There are conflicting reports about who'll be in attendance, but later today, some members of Congress will receive a highly sensitive intelligence briefing. At the insistence of Donald Trump, himself the subject of an ongoing investigation, federal law enforcement officials will take the unprecedented step of sharing information on a confidential human source.
The president spoke briefly with reporters yesterday and made a ridiculous claim about his motivations for interfering with the system of justice.
TRUMP: What I want is I want total transparency.... You have to have transparency.Q: And Democrats?TRUMP: Even they probably want transparency, because this issue supersedes a party.... We want transparency.... I think they want transparency too.
If this sounds a little familiar, it's not your imagination. Earlier this year, House Intelligence Committee Chairman Devin Nunes (R-Calif.), a sycophantic ally of the White House, prepared a "memo" with classified information he wanted to release in order to help Trump. Ignoring the concerns of his own FBI director, the president endorsed the release of the document.

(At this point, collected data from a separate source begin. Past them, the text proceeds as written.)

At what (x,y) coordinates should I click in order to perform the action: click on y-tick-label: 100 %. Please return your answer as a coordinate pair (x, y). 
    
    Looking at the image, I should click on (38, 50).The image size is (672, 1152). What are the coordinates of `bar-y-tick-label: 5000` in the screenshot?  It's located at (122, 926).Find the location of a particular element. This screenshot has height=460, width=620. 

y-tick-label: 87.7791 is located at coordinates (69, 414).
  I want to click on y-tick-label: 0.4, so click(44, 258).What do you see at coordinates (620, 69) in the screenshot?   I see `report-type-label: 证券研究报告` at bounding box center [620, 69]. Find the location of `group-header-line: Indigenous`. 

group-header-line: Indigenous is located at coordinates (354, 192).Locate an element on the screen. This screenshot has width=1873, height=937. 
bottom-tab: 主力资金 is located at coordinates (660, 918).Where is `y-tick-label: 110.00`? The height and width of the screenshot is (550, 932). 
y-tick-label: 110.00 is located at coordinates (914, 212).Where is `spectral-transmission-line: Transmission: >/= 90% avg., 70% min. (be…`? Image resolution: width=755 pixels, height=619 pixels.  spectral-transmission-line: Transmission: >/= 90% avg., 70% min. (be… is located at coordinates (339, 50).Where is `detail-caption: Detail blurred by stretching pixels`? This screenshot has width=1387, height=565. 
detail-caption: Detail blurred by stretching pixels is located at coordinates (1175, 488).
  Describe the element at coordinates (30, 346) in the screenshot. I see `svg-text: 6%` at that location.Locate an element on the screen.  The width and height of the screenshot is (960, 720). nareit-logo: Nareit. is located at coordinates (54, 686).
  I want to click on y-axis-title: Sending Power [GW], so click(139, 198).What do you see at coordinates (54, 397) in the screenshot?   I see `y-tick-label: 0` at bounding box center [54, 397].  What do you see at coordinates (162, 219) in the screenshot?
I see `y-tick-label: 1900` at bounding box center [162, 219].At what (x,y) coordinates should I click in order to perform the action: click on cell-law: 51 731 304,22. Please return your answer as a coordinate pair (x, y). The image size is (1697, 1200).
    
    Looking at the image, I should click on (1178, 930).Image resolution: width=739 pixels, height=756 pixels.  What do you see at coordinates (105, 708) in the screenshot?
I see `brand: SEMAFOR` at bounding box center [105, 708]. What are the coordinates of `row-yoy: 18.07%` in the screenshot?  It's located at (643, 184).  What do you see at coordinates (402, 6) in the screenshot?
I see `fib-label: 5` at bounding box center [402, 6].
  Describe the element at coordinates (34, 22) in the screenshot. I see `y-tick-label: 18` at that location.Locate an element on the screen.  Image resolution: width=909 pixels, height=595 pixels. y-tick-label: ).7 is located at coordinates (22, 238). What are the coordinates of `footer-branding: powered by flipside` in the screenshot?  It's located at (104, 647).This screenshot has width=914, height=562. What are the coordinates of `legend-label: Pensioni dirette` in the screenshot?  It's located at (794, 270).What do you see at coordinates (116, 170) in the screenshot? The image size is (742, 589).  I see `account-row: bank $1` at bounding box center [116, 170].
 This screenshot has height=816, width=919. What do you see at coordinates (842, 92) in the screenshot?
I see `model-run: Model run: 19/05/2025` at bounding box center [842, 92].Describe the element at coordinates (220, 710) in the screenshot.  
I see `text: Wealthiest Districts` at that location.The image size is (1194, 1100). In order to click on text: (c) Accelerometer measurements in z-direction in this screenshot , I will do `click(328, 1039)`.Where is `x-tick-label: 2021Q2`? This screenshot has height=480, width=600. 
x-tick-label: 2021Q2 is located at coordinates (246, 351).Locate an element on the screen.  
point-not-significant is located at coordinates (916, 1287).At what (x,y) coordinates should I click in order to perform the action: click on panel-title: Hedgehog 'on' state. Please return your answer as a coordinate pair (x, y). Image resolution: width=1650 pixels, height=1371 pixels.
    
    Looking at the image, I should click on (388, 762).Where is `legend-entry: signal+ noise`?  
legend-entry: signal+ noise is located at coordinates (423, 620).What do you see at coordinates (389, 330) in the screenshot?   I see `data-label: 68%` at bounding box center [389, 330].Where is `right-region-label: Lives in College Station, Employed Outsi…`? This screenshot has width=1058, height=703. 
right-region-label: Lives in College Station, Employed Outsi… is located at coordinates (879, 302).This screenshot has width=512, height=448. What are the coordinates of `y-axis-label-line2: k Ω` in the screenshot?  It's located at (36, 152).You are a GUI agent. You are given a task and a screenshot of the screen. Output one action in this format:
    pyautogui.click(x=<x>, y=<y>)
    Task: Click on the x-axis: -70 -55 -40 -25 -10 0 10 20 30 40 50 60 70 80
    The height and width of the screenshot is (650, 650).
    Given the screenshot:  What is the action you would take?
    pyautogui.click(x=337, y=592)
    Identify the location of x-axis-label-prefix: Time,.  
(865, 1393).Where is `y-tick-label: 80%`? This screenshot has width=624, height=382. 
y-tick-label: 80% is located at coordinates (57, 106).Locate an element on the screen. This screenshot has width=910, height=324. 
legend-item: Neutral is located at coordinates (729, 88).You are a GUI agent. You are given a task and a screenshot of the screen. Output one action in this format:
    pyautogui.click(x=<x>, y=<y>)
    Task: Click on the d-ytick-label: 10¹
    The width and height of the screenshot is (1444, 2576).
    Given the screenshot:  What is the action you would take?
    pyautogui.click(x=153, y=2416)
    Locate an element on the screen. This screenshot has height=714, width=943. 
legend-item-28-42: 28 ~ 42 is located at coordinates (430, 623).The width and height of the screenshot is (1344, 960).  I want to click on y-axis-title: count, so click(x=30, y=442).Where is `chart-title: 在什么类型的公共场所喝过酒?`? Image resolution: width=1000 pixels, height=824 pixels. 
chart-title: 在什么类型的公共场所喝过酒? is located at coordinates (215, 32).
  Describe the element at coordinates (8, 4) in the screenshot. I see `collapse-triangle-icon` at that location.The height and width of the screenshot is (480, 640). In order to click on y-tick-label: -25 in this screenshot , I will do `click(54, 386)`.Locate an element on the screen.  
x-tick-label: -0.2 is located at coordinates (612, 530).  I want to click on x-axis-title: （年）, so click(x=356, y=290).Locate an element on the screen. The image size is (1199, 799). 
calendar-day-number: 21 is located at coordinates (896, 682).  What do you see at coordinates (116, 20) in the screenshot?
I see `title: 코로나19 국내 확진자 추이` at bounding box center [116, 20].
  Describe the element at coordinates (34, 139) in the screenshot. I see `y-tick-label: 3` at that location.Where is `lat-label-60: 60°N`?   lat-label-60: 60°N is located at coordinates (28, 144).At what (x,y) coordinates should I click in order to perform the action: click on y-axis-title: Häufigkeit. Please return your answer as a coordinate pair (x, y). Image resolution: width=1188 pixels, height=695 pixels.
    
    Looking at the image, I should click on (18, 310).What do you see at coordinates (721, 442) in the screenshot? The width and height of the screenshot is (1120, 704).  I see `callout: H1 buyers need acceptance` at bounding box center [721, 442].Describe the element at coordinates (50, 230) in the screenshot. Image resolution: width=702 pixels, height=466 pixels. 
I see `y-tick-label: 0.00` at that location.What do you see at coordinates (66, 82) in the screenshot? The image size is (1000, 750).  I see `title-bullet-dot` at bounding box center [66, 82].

And at first blush, some might find the "transparency" pitch persuasive. After all, isn't sharing pertinent information with multiple parties an inherently good thing? If the investigation is being conducted in an above-board fashion, there's no reason to hide key details, right?
Wrong. There are three problems with the argument.
First, Trump and his team are the wrong people to make it. The president may tout the virtues of transparency when it suits his purposes, but this is the same Republican who hides his tax returns and the White House visitor logs, among other things. Trump may have said yesterday, "You have to have transparency," but it's apparently a principle he refuses to apply to himself.
Second, when it comes to federal law enforcement's handling of confidential human sources, secrecy is often a vital necessity. If GOP officials, through their partisan antics, signal to the world that the United States is careless when protecting the identities of assets and informants, the consequences may be severe.
And third, we know that Trump's "transparency" pitch is a sham -- because his lawyer already told us why today's briefing is happening. Rudy Giuliani conceded just this week that the president wants to know more about the nature of the evidence Special Counsel Robert Mueller has on the president.
"We can't let our guy go in [to an interview] and be questioned without knowing this," Giuliani told HuffPost on Monday. The report noted that the president's attorney "acknowledged that the FBI releasing information about the source would benefit Trump's defense."
Giuliani added, "I don't care so much about the name as I do about the content. What prompted them to do it? What did they learn from it?"
As Rachel noted on the show last night, everyone who's under a federal criminal investigation would no doubt like to know what the FBI has on them, but apparently only the president can order the FBI to give that information to his pals.
So let's not play games. Trump doesn't give a darn about transparency; he cares about undermining an investigation that puts him in legal jeopardy.